Un scénario de la démocratie

Dans la partie argumentative de cette étude, j'ai esquissé une description de la délibération en insistant sur les procédés argumentatifs qu'elle peut engendrer dans le cadre d'une majorité forte. C'est au cœur de la confrontation d'opinions que les enjeux (réels et symboliques), liés à l'exercice de la responsabilité communale, s'expriment dans l'interaction de face-à-face. Les hommes porte-parole d'une petite partie de l'opinion publique (les minoritaires) et ceux qui sont représentants d'instances pourvues d'autorité (les majoritaires) ne sont pas à égalité.

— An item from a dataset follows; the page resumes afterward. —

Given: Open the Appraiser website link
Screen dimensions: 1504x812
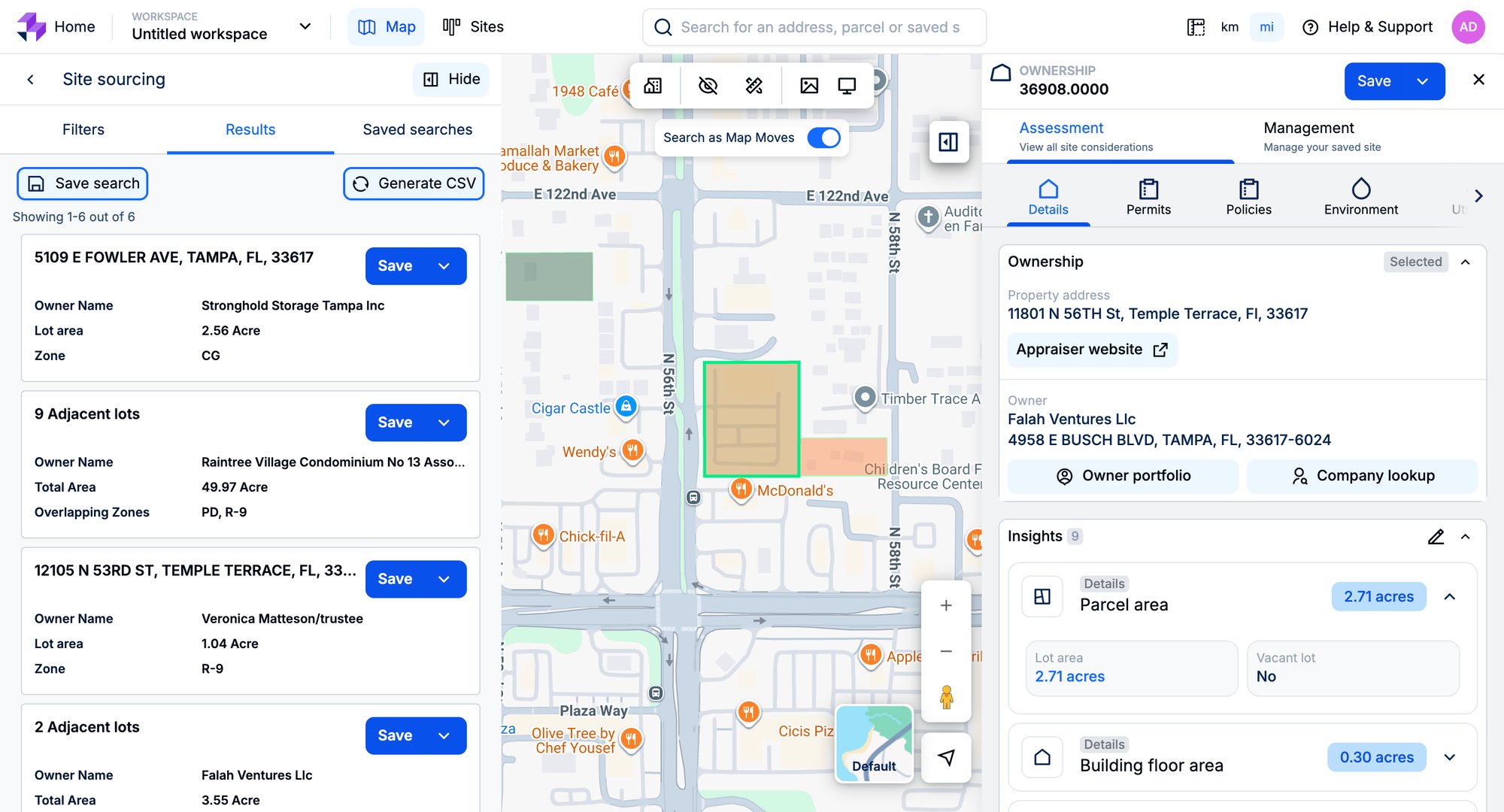Looking at the screenshot, I should (1092, 350).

La mise en scène interactionnelle place les élus dans un jeu de définition de soi où chacun d'eux attribue aux autres des représentations en fonction de cette inégalité. Les élus de l'opposition construisent alors un éthos paradoxal : devant leur inefficacité dans les faits, ils se victimisent mais défendent en définitive leur dignité malgré toutes les embûches. Les jeux corporels et les échanges montrent comment le risque permanent d'affrontement et de déstabilisation est esquivé autant que possible par des stratégies préférentielles qui se constituent en rituels, et des conduites d'évitement, de réparation, de protections diverses.

J'ai enfin pu mesurer un écart entre le conformisme de certains comportements et la singularité des réactions improvisées qui laissent place au ludique et à la fantaisie, dans le but de remplir le dernier de mes objectifs : montrer comment une interaction inédite, partiellement spontanée, s'intègre dans le cadre protocolaire, et se crée malgré lui, prouvant encore une fois, qu'au niveau de la relation sociale rien n'est définitivement pré-codé, même si des contraintes, des attentes, et des scripts pré-déterminent le cours des échanges.